## To do
Render the records as a numbered list, from the very start up to and including the line that contains "click(233, 563)". Skip blank lines and leave the pictures out.

+++++

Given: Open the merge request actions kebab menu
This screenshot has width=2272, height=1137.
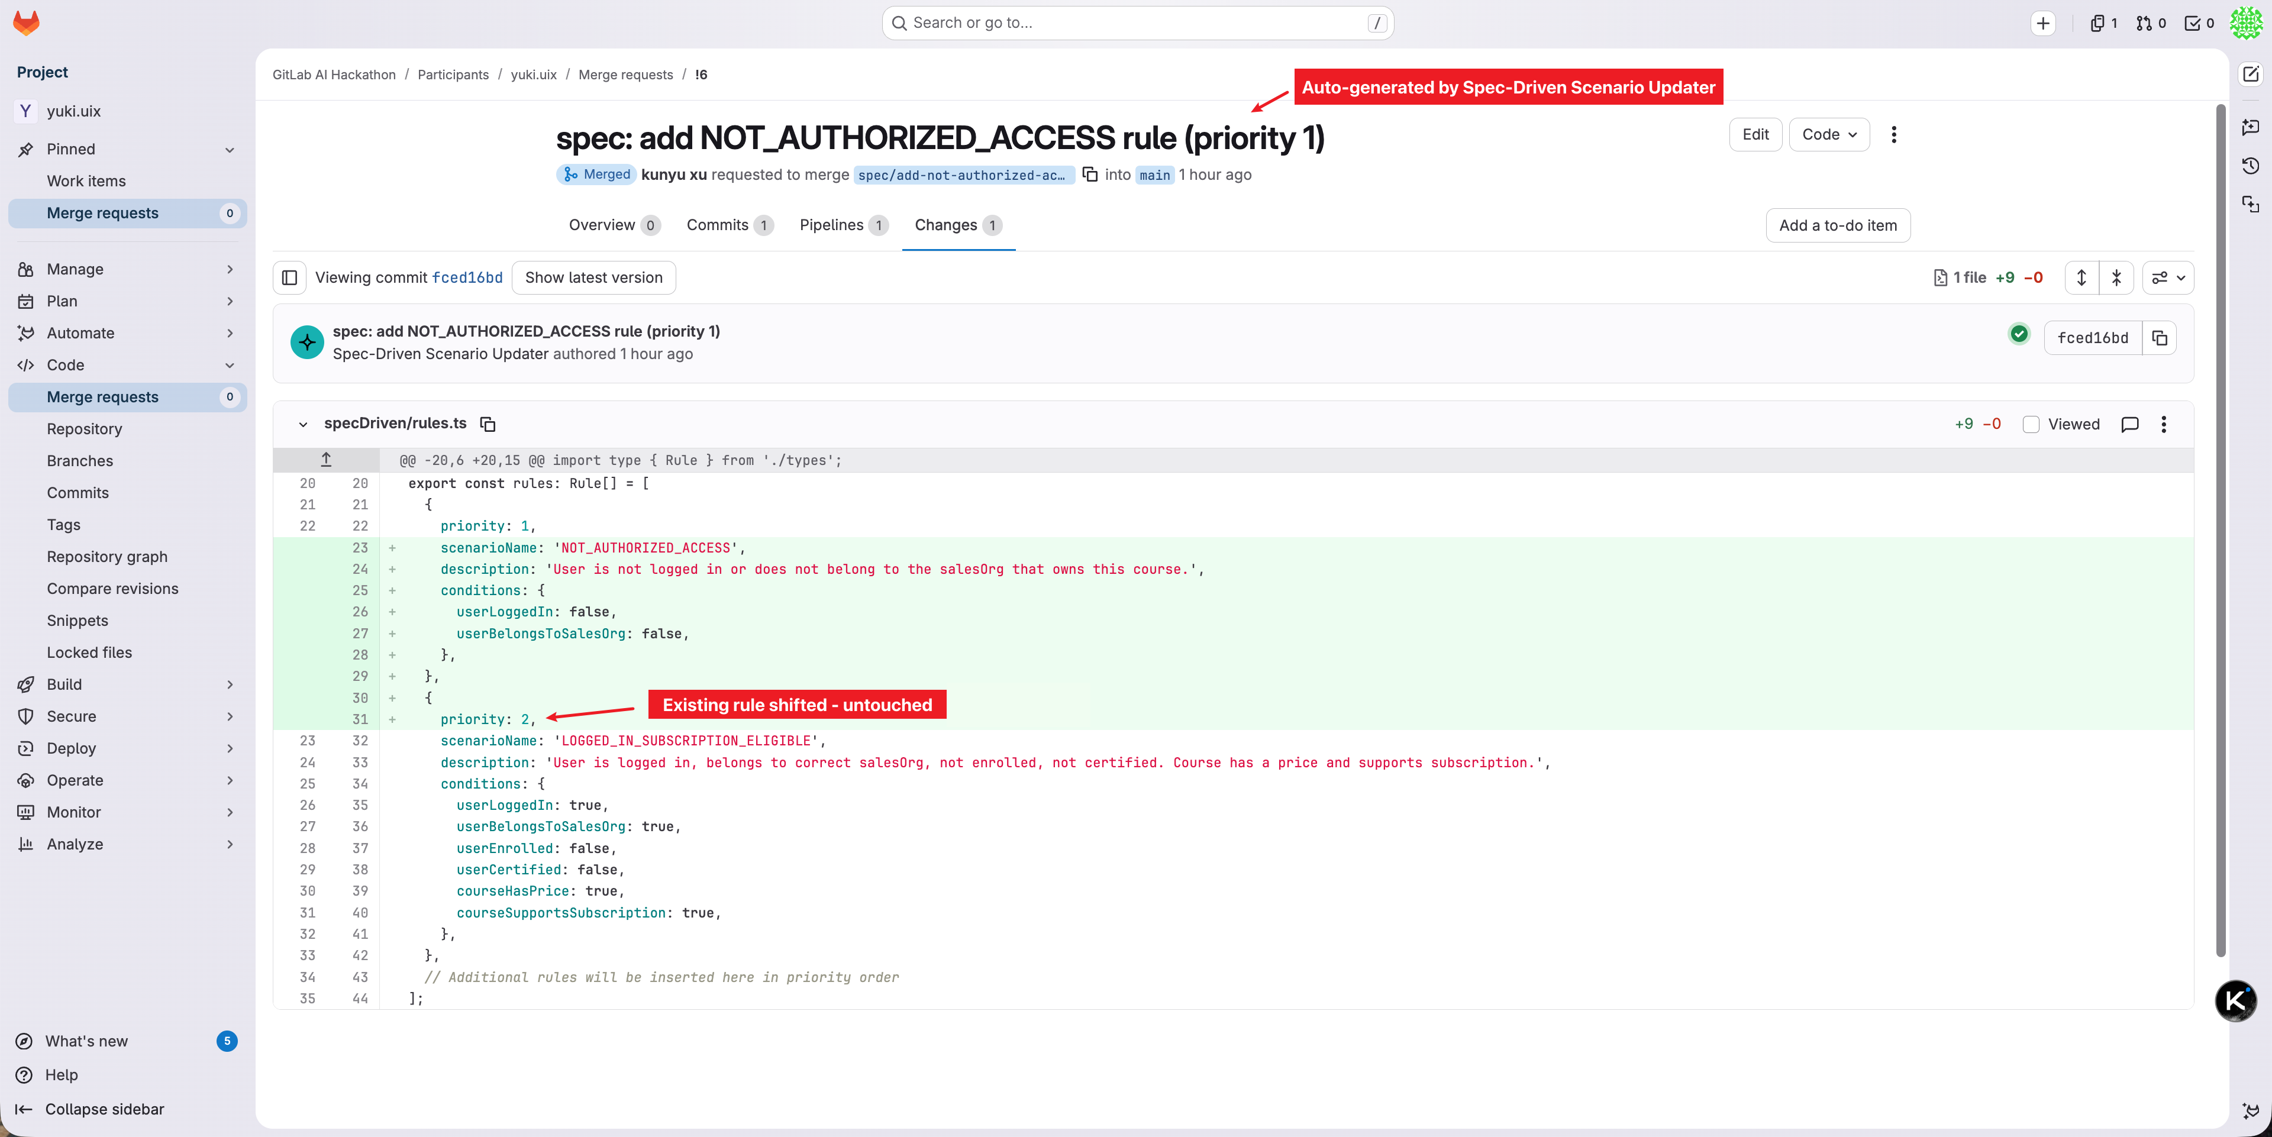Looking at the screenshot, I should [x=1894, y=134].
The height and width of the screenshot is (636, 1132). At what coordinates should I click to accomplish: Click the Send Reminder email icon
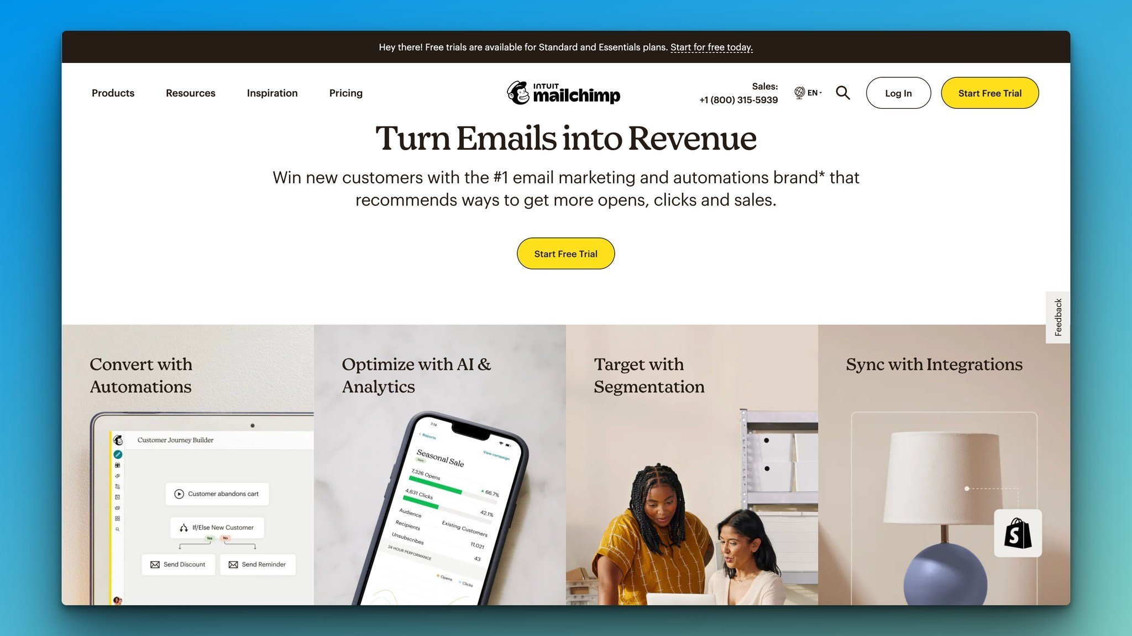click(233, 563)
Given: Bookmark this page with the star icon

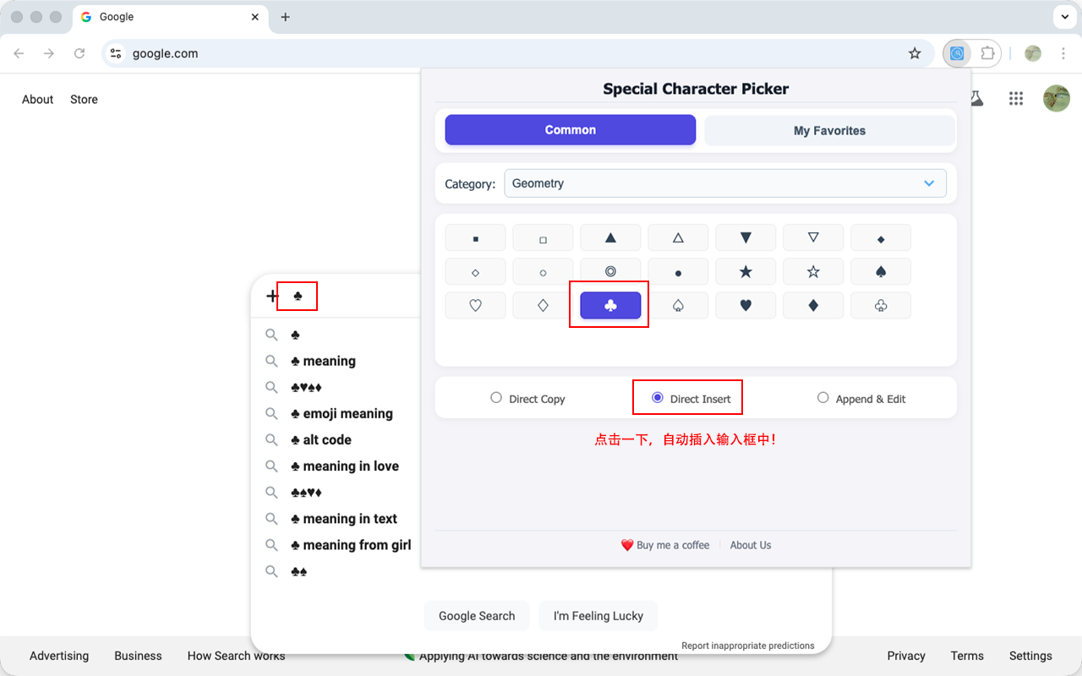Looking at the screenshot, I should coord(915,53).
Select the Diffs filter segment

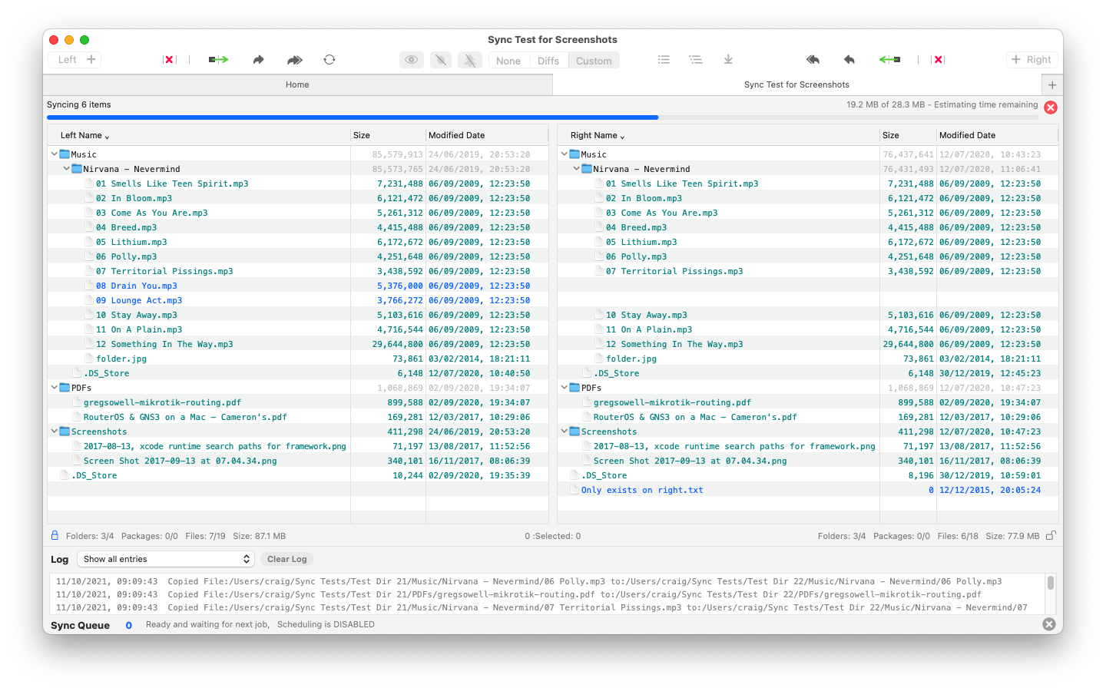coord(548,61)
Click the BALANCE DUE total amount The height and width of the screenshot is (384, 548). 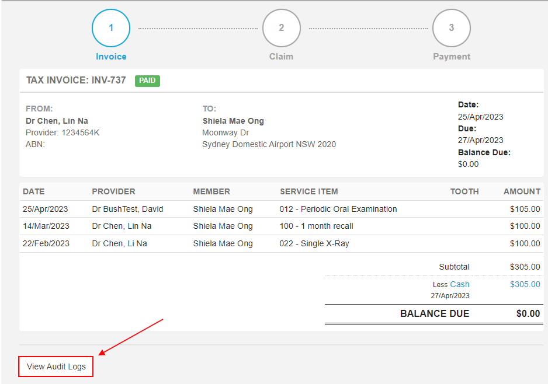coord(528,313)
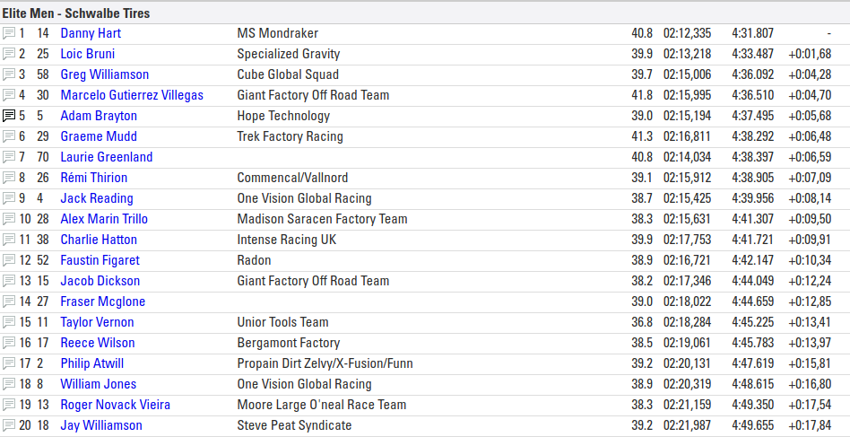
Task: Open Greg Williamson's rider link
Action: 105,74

+++++

## Task result
1. Given: Open the merge request actions kebab menu
2. This screenshot has width=2272, height=1137.
3. Looking at the screenshot, I should [x=1894, y=134].
4. The height and width of the screenshot is (636, 1132). At what coordinates should I click to accomplish: Click the Send Reminder email icon
5. click(233, 563)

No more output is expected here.